On Tue, 2 Oct 2007, Mark Andrews wrote:
>> Mark, I have a working code for this, I can update the patch (btw.
>> the last version is from 09/26). We expect that it's not a final version;
>> working with private/public RSA keys works now. I'm now using very simple
>> "pkcs11:LABEL" of filename overloading but it will be changed to a more
>> generic approach discussed in pkcs#11 mailing list.
>
> Yes, thanks I would like to see that.
ok, I'll do it and send an heads-up here.
>> > From what I can see you would use RSA_set_ex_data()/
>> > RSA_get_ex_data() to store the handle on the RSA key
>> > and set RSA_FLAG_EXT_PKEY to indicate that there is a
>> > private key rather than the presence of RSA->d.
>>
>> you use the object handle anyway, you just fill the RSA structure
>> from what you get from the keystore.
>
> How do you cope with keys for which you can't retrieve the
> private exponent from the HSM?
the idea is that the private key never leaves the card.

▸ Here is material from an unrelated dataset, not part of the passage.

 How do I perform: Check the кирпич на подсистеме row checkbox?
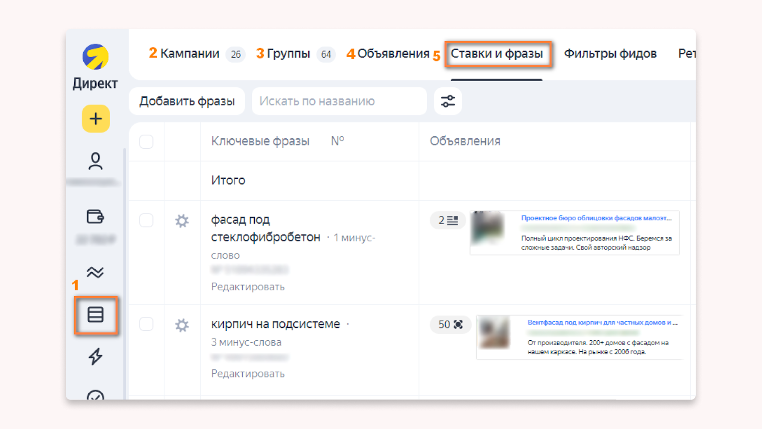[x=146, y=324]
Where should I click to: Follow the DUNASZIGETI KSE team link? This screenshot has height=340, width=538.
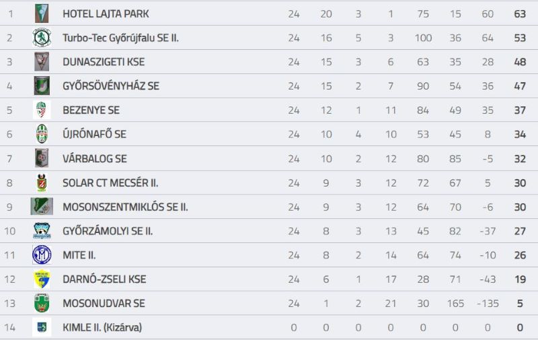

I find the
key by its label, get its attributes and fill RSA structure according to
them. I don't ask private exponent at all.
> I'm trying to add hardware acceleration to our DNSSEC (RFC
> 403[345]) implementation and need to support such keys.
> This is for both validation and signing/re-signing authoritative
> records (the later needs to support keys that are stored
> in the HSM). We are using a SCA 6000 card at the moment.
I think you should be fine with the patch. I hope it will be there
till tomorrow.
Jan.
--
Jan Pechanec